Purtroppo, l’opinione pubblica viene facilmente “conquistata” dal politicante e dal giornalista manettaro di turno che invocano i ferri e la galera come la panacea di tutti i mali.

Ma un’altra via è possibile ed è magnificamente spiegata dal libro: “Partire dalla pena” edito da Liberilibri, scritto da tre magistrati (Silvia Cecchi, Giovanna Di Rosa e Tomaso Emilio Epidendio) che pur nelle loro diverse prospettive, avvertono la necessità di un mutamento radicale della filosofia della sanzione per elaborare strumenti più appropriati alla salvaguardia dei diritti del reo e della vittima.

Tra la giustizia punitiva e la giustizia riparativa esiste un possibile compromesso, come auspica il Professore Giovanni Fiandaca nella sua prefazione del libro, “Sulla pena, al di là del carcere”, edito da Liberilibri, scritto da Silvia Cecchi, Giovanna Di Rosa, Paolo Bonetti e Mario Della Dora. L’insigne giurista indica la necessità: … di un approccio più pragmatico che teorico”, per sollecitare riforme urgenti tese a ridurre drasticamente lo spazio della pena detentiva a favore di un ventaglio di sanzioni extracarcerarie.

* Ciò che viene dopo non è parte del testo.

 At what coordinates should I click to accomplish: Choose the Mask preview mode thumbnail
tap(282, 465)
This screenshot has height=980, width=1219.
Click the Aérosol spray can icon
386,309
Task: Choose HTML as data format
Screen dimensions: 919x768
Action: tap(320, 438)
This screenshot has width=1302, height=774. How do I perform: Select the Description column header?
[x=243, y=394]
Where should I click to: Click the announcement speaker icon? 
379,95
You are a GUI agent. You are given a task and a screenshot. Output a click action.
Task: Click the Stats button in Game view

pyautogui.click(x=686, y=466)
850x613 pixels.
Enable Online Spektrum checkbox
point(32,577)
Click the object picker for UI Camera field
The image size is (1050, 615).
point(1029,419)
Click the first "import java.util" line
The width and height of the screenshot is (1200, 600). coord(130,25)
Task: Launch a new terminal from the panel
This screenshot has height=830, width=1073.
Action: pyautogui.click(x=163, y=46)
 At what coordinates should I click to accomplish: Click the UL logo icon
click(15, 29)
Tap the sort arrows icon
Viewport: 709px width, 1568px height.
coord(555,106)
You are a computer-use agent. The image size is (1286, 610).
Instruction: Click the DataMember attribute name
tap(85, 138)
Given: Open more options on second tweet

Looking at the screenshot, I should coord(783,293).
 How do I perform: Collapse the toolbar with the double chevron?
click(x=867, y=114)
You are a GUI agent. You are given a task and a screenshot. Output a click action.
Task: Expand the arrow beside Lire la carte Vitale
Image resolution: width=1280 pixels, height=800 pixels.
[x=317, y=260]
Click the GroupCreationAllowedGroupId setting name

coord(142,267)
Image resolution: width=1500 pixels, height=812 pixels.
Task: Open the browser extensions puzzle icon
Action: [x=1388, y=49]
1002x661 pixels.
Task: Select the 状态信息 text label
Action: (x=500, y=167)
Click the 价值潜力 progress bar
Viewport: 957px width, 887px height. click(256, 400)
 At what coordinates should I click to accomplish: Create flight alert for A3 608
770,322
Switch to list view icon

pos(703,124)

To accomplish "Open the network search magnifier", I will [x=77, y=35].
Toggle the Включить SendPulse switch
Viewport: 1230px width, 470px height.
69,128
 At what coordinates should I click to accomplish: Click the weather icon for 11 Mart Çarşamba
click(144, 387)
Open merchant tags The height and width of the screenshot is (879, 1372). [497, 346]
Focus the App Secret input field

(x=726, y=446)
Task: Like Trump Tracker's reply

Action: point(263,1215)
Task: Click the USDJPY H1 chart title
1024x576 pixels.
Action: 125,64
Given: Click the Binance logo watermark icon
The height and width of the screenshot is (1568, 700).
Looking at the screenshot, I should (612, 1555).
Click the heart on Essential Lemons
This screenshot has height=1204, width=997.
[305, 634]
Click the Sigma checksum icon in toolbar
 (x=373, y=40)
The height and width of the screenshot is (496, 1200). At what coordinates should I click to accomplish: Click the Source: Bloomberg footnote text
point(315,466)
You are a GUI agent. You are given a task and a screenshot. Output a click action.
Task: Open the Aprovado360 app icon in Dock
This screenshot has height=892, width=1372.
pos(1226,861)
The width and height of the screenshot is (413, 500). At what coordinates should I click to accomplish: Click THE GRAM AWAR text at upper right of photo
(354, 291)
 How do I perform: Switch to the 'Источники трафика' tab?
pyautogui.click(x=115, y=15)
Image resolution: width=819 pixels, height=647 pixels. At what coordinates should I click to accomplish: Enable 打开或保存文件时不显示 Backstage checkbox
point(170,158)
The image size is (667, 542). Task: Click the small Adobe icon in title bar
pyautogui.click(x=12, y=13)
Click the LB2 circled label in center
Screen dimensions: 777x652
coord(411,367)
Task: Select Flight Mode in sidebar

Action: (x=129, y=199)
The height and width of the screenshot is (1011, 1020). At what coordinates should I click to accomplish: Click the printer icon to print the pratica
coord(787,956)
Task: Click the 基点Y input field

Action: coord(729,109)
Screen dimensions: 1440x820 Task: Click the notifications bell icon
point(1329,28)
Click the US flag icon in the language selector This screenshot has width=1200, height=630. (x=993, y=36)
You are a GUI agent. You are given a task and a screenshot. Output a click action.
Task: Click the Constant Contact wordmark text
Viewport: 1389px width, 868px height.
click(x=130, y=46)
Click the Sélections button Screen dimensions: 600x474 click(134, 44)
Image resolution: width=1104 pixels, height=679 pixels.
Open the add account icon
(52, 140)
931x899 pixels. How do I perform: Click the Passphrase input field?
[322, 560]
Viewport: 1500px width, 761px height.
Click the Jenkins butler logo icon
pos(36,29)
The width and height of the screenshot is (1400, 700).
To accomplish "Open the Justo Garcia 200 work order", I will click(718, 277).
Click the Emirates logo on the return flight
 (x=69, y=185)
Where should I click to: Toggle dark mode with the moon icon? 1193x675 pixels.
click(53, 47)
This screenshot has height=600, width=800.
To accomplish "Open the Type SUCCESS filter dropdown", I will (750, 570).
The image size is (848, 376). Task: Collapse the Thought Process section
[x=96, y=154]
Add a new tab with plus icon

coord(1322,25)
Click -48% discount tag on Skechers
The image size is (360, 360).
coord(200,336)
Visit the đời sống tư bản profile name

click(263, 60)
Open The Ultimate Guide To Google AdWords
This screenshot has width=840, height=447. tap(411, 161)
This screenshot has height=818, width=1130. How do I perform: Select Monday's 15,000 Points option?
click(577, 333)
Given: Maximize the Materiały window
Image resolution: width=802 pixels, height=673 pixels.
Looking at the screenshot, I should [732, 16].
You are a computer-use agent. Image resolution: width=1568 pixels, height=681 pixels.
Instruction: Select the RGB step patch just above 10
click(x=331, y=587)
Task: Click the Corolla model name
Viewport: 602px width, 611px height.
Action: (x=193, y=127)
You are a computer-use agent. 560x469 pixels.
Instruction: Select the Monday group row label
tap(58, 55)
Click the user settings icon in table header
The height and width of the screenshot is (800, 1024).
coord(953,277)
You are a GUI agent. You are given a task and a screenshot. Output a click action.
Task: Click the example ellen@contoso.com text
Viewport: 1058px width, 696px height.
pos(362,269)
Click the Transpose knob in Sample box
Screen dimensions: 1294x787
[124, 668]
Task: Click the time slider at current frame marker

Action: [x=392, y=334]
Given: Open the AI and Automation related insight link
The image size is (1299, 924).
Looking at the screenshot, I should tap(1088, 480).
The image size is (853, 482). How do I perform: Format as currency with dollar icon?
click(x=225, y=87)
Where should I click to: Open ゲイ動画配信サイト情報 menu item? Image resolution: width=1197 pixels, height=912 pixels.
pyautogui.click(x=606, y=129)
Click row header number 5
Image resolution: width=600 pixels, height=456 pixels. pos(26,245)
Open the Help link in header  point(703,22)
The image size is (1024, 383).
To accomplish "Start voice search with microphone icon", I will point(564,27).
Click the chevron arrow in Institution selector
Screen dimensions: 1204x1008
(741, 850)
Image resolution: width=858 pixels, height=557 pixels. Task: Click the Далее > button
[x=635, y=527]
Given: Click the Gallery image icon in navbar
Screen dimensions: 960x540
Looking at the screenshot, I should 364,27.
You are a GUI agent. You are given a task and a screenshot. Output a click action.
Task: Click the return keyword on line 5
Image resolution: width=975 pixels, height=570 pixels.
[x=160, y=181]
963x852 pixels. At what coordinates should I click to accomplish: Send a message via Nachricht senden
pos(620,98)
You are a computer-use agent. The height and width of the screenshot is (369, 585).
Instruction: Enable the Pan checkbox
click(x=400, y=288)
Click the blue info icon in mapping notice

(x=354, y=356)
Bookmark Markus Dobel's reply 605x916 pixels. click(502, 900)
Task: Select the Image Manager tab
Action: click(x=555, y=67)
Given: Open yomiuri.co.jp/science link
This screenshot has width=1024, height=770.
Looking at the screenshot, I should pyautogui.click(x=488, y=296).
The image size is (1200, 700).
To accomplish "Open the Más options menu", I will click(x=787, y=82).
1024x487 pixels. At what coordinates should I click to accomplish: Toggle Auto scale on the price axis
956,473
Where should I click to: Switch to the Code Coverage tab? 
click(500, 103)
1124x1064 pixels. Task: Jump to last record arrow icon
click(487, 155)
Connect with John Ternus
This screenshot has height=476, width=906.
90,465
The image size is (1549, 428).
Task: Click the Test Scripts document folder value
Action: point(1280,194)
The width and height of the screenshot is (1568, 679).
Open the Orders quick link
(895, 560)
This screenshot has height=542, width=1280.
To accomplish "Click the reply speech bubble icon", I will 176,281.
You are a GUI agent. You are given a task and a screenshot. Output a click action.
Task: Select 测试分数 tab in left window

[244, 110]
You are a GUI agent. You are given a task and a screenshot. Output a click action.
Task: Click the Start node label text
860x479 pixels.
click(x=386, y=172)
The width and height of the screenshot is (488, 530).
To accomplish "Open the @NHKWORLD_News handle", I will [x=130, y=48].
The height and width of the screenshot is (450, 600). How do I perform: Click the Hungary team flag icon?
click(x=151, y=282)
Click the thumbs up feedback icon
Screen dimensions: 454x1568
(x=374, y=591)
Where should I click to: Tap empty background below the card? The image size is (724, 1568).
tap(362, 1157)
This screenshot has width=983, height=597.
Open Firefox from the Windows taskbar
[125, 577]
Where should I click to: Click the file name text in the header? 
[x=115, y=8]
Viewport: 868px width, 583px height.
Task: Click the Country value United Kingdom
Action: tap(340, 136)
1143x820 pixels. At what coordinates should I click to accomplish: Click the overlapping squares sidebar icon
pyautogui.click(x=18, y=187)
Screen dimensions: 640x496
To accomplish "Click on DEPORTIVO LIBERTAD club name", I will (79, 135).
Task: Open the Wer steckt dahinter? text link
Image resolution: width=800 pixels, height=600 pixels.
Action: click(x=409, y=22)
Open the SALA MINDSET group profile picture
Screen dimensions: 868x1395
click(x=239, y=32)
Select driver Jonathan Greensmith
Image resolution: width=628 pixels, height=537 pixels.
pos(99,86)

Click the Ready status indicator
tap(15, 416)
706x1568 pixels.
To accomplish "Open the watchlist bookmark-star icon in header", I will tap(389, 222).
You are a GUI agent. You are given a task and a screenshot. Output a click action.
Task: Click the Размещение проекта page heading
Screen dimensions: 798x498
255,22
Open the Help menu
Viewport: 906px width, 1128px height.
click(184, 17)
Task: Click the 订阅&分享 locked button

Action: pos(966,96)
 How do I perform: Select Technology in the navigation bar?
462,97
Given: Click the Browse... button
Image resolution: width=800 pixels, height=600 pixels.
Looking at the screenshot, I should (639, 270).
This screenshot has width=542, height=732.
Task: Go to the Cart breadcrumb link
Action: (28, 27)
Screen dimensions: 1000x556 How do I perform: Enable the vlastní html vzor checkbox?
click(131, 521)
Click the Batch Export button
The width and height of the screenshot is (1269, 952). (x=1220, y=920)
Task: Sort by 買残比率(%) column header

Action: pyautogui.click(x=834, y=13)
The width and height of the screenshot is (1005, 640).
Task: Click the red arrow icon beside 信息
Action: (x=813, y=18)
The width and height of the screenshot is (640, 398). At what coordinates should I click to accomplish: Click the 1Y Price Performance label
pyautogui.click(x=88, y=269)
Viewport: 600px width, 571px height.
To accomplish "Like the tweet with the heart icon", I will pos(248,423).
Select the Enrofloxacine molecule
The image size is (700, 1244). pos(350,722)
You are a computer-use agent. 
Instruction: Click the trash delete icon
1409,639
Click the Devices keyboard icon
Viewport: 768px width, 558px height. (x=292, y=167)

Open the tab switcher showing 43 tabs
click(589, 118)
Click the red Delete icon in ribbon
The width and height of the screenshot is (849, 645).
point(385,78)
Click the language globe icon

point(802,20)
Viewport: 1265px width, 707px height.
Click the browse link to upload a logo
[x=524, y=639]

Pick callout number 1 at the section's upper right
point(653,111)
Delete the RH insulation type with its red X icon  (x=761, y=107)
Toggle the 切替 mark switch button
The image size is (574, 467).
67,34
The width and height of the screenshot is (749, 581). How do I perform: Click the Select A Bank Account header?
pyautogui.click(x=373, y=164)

I quattro autori di Sulla pena, ognuno partendo dalla propria formazione ed esperienza, prendono atto della costatata inefficacia della pena quale strumento di risposta al reato: “Se il carcere non restaura la giustizia violata e non riannoda il vincolo sociale che è stato spezzato, ma costituisce quasi sempre un ulteriore incentivo alla emarginazione e al conflitto che l’accompagna, si pone l’interrogativo difficile e inquietante su quali debbano essere le pene alternative al carcere”.

Nel libro si indica il possibile e praticabile percorso alternativo, fatto di personalizzazione della pena, di sanzioni mirate al particolare profilo psico-sociologico di ciascun reato. Tutte novità da introdurre in maniera graduale nel nostro ordinamento, ma con la consapevolezza che sono già state sperimentate in altri Stati.

Bibliografia:

Partire dalla pena, il tramonto del carcere, Silvia Cecchi, Giovanna Di Rosa e Tomaso Emilio Epidendio, editore Liberilibri, 2015.

Sulla pena, al di là del carcere, Silvia Cecchi, Giovanna Di Rosa, Paolo Bonetti, Mario Della Dora, editore Liberilibri, 2013.